**What you should do:** Only the lines running from the line with "Image resolution: width=959" to the end of the records below belong in the answer, each copied exactly.

[Items from a dataset]
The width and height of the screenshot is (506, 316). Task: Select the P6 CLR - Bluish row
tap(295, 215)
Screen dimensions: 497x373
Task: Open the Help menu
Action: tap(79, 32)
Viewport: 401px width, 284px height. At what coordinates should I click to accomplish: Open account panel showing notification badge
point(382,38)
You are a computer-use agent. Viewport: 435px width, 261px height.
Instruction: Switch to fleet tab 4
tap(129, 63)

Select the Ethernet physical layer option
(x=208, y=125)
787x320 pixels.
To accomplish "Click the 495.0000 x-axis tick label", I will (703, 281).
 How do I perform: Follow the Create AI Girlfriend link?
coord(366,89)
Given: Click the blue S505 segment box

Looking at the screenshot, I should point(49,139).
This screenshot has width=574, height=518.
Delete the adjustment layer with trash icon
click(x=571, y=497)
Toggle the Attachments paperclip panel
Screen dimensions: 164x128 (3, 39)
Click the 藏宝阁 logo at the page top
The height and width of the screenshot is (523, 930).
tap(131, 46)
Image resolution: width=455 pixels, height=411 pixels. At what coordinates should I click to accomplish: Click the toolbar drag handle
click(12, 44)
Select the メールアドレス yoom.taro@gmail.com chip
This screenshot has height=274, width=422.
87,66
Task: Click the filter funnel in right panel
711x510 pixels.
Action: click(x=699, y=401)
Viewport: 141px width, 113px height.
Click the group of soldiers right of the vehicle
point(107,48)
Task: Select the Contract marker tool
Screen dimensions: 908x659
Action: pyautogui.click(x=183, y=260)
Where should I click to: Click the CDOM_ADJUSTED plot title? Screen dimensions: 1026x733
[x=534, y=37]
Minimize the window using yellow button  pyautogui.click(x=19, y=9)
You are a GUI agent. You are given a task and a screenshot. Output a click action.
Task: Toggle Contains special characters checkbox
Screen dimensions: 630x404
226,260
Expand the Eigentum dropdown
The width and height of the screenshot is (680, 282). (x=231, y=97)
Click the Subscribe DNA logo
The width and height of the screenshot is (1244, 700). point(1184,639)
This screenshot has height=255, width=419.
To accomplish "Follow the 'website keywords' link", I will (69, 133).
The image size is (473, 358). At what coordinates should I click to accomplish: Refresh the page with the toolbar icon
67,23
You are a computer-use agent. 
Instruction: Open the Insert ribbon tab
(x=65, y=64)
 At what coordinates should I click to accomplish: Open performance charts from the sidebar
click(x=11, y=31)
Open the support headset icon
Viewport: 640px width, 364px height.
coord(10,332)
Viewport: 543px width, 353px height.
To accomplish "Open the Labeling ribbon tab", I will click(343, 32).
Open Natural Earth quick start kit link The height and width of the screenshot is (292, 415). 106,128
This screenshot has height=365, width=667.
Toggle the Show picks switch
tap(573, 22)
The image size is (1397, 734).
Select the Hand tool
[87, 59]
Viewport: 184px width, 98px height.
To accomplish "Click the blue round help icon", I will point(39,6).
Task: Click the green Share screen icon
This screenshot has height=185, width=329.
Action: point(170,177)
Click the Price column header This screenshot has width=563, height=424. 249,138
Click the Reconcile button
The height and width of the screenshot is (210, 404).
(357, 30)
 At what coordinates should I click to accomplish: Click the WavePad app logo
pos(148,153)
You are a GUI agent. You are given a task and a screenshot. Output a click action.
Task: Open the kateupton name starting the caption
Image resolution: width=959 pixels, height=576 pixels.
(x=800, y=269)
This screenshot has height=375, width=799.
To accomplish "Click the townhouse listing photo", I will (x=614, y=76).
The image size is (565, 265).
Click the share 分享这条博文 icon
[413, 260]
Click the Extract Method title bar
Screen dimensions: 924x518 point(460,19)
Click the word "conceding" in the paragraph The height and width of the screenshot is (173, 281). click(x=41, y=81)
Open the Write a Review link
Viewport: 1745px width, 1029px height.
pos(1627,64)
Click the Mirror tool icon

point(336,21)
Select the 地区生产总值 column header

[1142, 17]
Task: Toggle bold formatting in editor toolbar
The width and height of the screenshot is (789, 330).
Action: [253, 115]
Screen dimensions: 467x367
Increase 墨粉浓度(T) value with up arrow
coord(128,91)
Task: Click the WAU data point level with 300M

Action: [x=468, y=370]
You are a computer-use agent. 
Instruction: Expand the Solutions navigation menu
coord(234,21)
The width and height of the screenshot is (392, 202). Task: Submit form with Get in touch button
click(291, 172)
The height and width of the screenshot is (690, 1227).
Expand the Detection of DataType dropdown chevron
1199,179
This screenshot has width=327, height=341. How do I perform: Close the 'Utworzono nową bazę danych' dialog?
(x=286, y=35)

**Answer to this problem:**
Image resolution: width=959 pixels, height=576 pixels.
(x=800, y=269)
This screenshot has height=375, width=799.
To accomplish "Click the townhouse listing photo", I will (x=614, y=76).
The image size is (565, 265).
Click the share 分享这条博文 icon
[413, 260]
Click the Extract Method title bar
Screen dimensions: 924x518 point(460,19)
Click the word "conceding" in the paragraph The height and width of the screenshot is (173, 281). click(x=41, y=81)
Open the Write a Review link
Viewport: 1745px width, 1029px height.
pos(1627,64)
Click the Mirror tool icon

point(336,21)
Select the 地区生产总值 column header

[1142, 17]
Task: Toggle bold formatting in editor toolbar
The width and height of the screenshot is (789, 330).
Action: [253, 115]
Screen dimensions: 467x367
Increase 墨粉浓度(T) value with up arrow
coord(128,91)
Task: Click the WAU data point level with 300M

Action: [x=468, y=370]
You are a computer-use agent. 
Instruction: Expand the Solutions navigation menu
coord(234,21)
The width and height of the screenshot is (392, 202). Task: Submit form with Get in touch button
click(291, 172)
The height and width of the screenshot is (690, 1227).
Expand the Detection of DataType dropdown chevron
1199,179
This screenshot has width=327, height=341. How do I perform: Close the 'Utworzono nową bazę danych' dialog?
(x=286, y=35)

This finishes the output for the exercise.